This article first appears in The Monitor Jan/Feb 2020
Far from altering the risky behaviour that precipitated the 2008 financial crisis, bankers, financiers and corporate CEOs have grabbed government handouts and continued on their merry way. Corporate mergers and stock buybacks have benefitted their bottom lines, while the global economy stalls in the face of trade disputes, war, and hot spots of growing civil unrest. Our federal election revealed deep regional divides that reflect the discontent found around the world. These developments make the threat of another economic downturn truly alarming.
Former Bank of England governor Lord Mervyn King counts himself as among those worried about a repeat of 2008. He notes that after the Great Depression, there was a fundamental intellectual change in our understanding of the financial sector and how it needed to be regulated. With the right rules in place, a more rational economy—one that benefited the majority of society—was possible.
Decades of lobbying by the financial sector eventually eroded those regulations, and the 2008 crisis ensued. Canada’s banking sector would be held as an example to the world of how proper regulation protects countries from these sorts of crashes. But nothing could shield us from plummeting demand for exports, which dropped 16% over three quarters in 2009, and a stunning 22% decline in investment over the same period. At one point, 430,000 Canadian workers and 8.7 million Americans had lost their jobs.

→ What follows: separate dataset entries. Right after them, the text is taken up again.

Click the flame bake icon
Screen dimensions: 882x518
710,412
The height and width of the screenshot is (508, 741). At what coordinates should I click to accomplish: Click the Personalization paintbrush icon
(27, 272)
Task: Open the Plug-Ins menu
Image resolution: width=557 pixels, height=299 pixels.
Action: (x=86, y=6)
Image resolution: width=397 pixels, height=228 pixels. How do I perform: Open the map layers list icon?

Unfortunately, the sort of reforms that ushered in a period of calm after the Depression have not been seriously considered in the U.S. or Europe, adding to experts’ worries. King argues, “no one can doubt that we are once more living through a period of political turmoil. But there has been no comparable questioning of the basic ideas underpinning economic policy.” His warning is particularly dire considering the following post–Great Recession challenges to the Canadian economy.
- Canada’s relatively weak recovery since the 2008-09 recession was largely built on household consumption facilitated by historically low interest rates. But those low interest rates have resulted in worrisome rates of household debt, with the debt/income ratio at 177%. Canadians are ill-equipped to take on more debt to stimulate the economy.

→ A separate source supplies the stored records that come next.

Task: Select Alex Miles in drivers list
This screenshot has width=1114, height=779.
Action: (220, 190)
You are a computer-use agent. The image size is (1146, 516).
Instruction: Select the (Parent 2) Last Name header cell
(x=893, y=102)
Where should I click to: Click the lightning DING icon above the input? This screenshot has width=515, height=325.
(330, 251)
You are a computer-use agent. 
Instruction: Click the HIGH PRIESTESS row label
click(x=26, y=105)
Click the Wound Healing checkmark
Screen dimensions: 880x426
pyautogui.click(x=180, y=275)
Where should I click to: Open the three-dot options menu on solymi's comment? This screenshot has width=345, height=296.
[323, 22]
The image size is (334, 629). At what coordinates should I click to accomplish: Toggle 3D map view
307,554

- Corporate debt is also at record highs, but many corporations have not invested in the real economy; they’ve spent lavishly on mergers and other financialization schemes that boost shareholder value (and CEO salaries) without stimulating the economy.
- Interest rates can’t go much lower, so that tool can’t really be used again in the event of a recession.
- China was relatively untouched by the crisis and was buying Canadian resources, keeping our exports moving. China’s economy is not nearly as strong today and cannot be counted on to play the same role in the future.
- As King reminds us, the global economy is “stuck in a low growth trap,” and the post-slump recovery was weaker than the recovery after the Great Depression.
These conditions mean that the next recession could be longer and deeper. Nonetheless, there are some practical policies that could be lined up to support workers when it hits. One program that needs attention is employment insurance.
Former CCPA economist Armine Yalnizyan found that in the 1970s, 85% of unemployed men and 81% of unemployed women were eligible for EI. In the Great Recession those percentages had fallen to 45% of men and 38% of women. This weakening of the EI system meant that workers’ demand for products and services remained weaker than it should have.
The Canadian Labour Congress believes that a system overhaul to better meet workers’ needs is urgently needed before we find ourselves in another recession. Donna Wood’s research found that there was a gap between those who need coverage and those who are eligible to receive it. Benefits are too low to meet workers’ needs and there are many workers who pay into the system but who cannot collect benefits.
Governments should be rolling out measures now to combat climate change, including spending on green infrastructure and retraining workers in the oil and gas sector for new jobs. Training of this nature should be part of the EI reforms.
When the next recession hits, governments should be ready to ramp up these investments to keep workers employed and prevent a catastrophic collapse in demand, and advance a transition away from fossil fuels. Having a plan in place now would also go a long way to addressing western workers’ understandable fear of job loss and uncertainty regarding the region’s future.
No one knows when the next downturn will arrive, but arrive it will. Will a minority government rise to the occasion, or will partisan bickering sideline the changes workers will so desperately need? Given the potential severity of the next economic downturn, the parties better find a way to move ahead with policies that work for all Canadians.
Lynne Fernandez is Errol Black Chair in Labour Issues at the CCPA-Manitoba. Her column, Work Life, appears regularly in The Monitor.